The null space of \(A\) borrows ideas from elimination. The idea is that every time a (free) column is a linear combination of the prior columns, we can write a vector \(\bf z\) that is both non-zero and that satisfies \(A{\bf z}={\bf 0}\). This is the most elementary and operational way to understand vectors in the null space: they capture column dependencies in the matrix.
Why? Suppose we have a matrix \(A\) with 5 columns, where column 3 is free, and is the sum of the prior two columns. Then, we have (writing \({\bf c}_i\) for column \(i\))
\[{\bf c}_3 = {\bf c}_1 + {\bf c}_2 \text{ or } {\bf c}_3 - {\bf c}_1 - {\bf c}_2 = {\bf 0}.\]So the relation between columns just translated to a linear combination above of 5 columns that is equal to \(\bf 0\). We know how to write linear combinations as matrix multiplications, doing so yields:
\[A \begin{bmatrix} -1 \\ -1\\ 1\\ 0 \\ 0 \end{bmatrix} = {\bf 0}.\]Similarly, every time anyone gives us a non-zero vector \(\bf z\) such that \(A{\bf z} = 0\), we can see it equivalently as a non-trivial dependency among the columns of the matrix. This is the most fundamental meaning of vectors in null spaces: they just capture how free columns are linear combinations of pivot columns.

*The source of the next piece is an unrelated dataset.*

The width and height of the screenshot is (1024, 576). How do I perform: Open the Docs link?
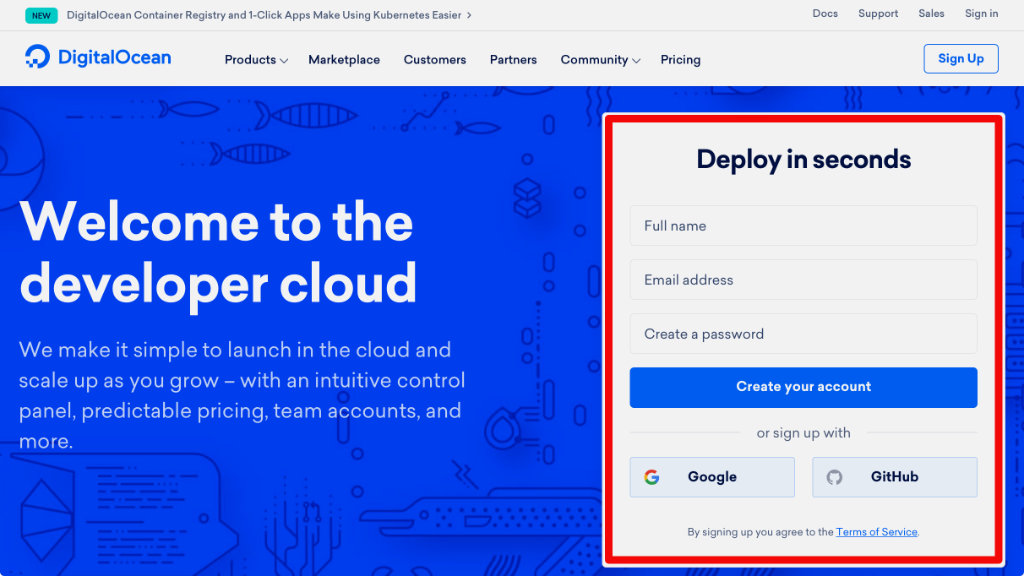click(x=825, y=14)
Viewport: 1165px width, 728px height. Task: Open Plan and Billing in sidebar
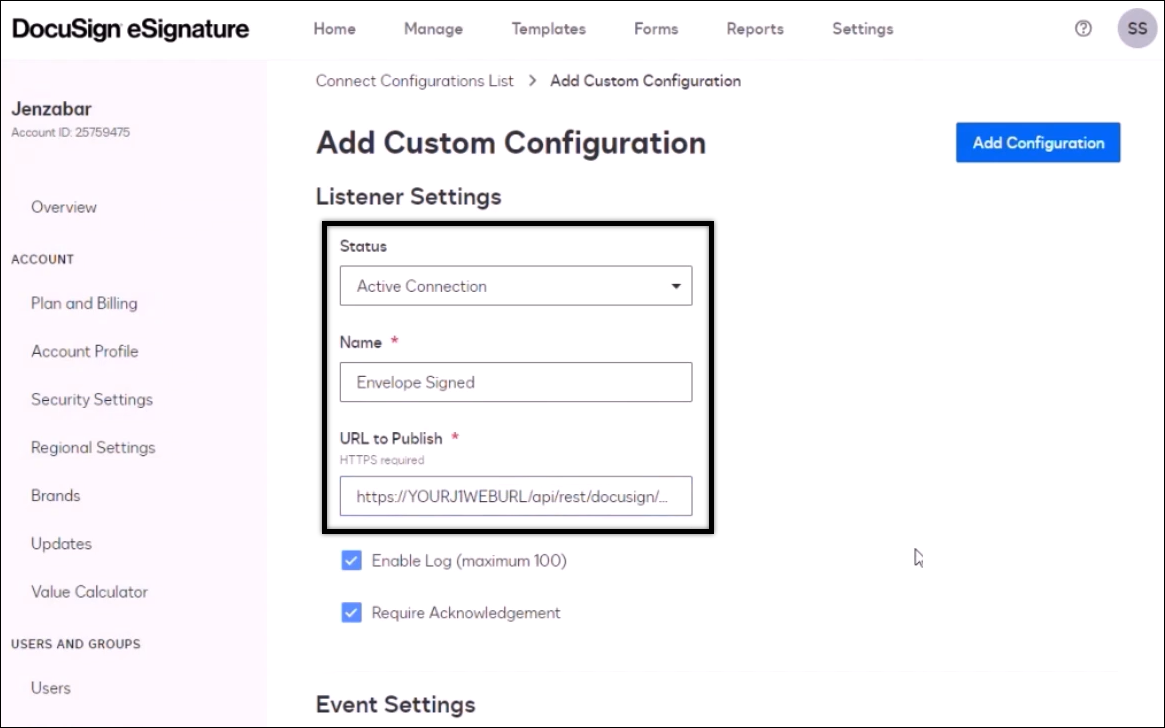[84, 303]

Indeed, we can get one such non-zero vector for every free column. These non-zero vectors (for distinct free columns), as we will see in the next module are all linearly independent (meaning none of them can be written as linear combinations of others). What is more, they are also maximal, meaning that every other vector in the null space is simply a linear combination of these vectors.
You should be very comfortable in translating column dependencies to vectors in the null spaces.